Your goal
Extract every line of the listing below that contains the word "coordinates".

Materials provided
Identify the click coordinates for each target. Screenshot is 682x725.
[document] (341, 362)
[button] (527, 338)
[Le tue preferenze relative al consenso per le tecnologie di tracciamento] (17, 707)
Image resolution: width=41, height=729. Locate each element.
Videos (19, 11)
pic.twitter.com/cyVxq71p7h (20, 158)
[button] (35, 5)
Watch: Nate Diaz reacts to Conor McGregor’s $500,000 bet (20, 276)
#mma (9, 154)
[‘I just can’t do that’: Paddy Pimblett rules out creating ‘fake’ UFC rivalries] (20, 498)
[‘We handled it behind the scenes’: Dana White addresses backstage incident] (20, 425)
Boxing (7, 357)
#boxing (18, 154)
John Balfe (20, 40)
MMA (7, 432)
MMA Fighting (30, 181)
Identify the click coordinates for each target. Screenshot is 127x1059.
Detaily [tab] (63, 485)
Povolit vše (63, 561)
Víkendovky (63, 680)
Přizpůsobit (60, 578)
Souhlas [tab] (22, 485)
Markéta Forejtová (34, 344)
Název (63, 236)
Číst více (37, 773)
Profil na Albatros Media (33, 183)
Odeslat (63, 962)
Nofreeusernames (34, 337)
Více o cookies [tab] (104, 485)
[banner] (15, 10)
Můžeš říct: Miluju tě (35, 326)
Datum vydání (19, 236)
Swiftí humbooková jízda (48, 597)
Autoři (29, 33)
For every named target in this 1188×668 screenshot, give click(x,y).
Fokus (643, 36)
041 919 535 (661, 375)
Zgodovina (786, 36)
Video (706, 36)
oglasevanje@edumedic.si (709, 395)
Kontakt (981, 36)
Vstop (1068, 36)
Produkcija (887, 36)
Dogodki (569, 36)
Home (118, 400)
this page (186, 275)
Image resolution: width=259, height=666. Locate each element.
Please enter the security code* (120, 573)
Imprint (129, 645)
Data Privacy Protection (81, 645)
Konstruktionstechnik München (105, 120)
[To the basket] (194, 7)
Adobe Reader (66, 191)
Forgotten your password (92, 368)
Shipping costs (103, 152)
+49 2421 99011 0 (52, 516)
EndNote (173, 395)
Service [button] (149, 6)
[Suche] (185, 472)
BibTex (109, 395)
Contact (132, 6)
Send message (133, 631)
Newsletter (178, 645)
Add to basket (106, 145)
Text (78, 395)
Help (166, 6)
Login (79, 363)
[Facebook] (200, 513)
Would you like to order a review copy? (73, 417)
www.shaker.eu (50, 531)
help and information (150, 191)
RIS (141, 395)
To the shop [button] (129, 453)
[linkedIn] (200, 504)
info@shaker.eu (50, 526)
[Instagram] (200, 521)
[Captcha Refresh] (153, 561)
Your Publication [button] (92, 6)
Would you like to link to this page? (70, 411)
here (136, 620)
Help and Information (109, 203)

Response below
Identify the click coordinates for each target. Screenshot is 682x725.
Identify the click coordinates for each target. Screenshot is 127x1059.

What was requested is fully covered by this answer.